Saved entries:
────

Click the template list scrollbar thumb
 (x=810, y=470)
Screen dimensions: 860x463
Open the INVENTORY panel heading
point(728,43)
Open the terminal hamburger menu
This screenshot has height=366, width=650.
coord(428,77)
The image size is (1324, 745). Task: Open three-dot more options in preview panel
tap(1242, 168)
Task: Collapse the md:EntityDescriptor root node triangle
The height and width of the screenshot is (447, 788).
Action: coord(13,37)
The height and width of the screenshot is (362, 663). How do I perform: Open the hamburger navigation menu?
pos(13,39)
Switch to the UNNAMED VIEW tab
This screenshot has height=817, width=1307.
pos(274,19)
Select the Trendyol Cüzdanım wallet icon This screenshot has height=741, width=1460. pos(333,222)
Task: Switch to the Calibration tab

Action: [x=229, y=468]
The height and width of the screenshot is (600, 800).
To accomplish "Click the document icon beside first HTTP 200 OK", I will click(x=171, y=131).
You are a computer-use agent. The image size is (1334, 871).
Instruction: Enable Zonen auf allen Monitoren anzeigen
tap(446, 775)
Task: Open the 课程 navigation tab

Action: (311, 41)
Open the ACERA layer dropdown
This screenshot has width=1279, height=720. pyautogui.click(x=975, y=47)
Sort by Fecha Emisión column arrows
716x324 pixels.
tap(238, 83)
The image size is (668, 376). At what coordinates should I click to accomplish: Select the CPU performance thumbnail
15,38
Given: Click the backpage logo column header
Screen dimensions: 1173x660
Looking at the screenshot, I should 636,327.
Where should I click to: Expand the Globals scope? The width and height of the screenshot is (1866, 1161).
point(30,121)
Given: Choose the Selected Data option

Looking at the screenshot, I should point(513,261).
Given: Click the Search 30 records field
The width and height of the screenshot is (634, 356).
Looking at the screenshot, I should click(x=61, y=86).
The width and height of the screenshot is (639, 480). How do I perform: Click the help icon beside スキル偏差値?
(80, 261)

────

- [TASK TO CARRY OUT]
Retype the data in full, precisely as given.

- [SOLUTION TO THIS PROBLEM]
Click the template list scrollbar thumb
 (x=810, y=470)
Screen dimensions: 860x463
Open the INVENTORY panel heading
point(728,43)
Open the terminal hamburger menu
This screenshot has height=366, width=650.
coord(428,77)
The image size is (1324, 745). Task: Open three-dot more options in preview panel
tap(1242, 168)
Task: Collapse the md:EntityDescriptor root node triangle
The height and width of the screenshot is (447, 788).
Action: coord(13,37)
The height and width of the screenshot is (362, 663). How do I perform: Open the hamburger navigation menu?
pos(13,39)
Switch to the UNNAMED VIEW tab
This screenshot has height=817, width=1307.
pos(274,19)
Select the Trendyol Cüzdanım wallet icon This screenshot has height=741, width=1460. pos(333,222)
Task: Switch to the Calibration tab

Action: [x=229, y=468]
The height and width of the screenshot is (600, 800).
To accomplish "Click the document icon beside first HTTP 200 OK", I will click(x=171, y=131).
You are a computer-use agent. The image size is (1334, 871).
Instruction: Enable Zonen auf allen Monitoren anzeigen
tap(446, 775)
Task: Open the 课程 navigation tab

Action: (311, 41)
Open the ACERA layer dropdown
This screenshot has width=1279, height=720. pyautogui.click(x=975, y=47)
Sort by Fecha Emisión column arrows
716x324 pixels.
tap(238, 83)
The image size is (668, 376). At what coordinates should I click to accomplish: Select the CPU performance thumbnail
15,38
Given: Click the backpage logo column header
Screen dimensions: 1173x660
Looking at the screenshot, I should 636,327.
Where should I click to: Expand the Globals scope? The width and height of the screenshot is (1866, 1161).
point(30,121)
Given: Choose the Selected Data option

Looking at the screenshot, I should point(513,261).
Given: Click the Search 30 records field
The width and height of the screenshot is (634, 356).
Looking at the screenshot, I should click(x=61, y=86).
The width and height of the screenshot is (639, 480). How do I perform: Click the help icon beside スキル偏差値?
(80, 261)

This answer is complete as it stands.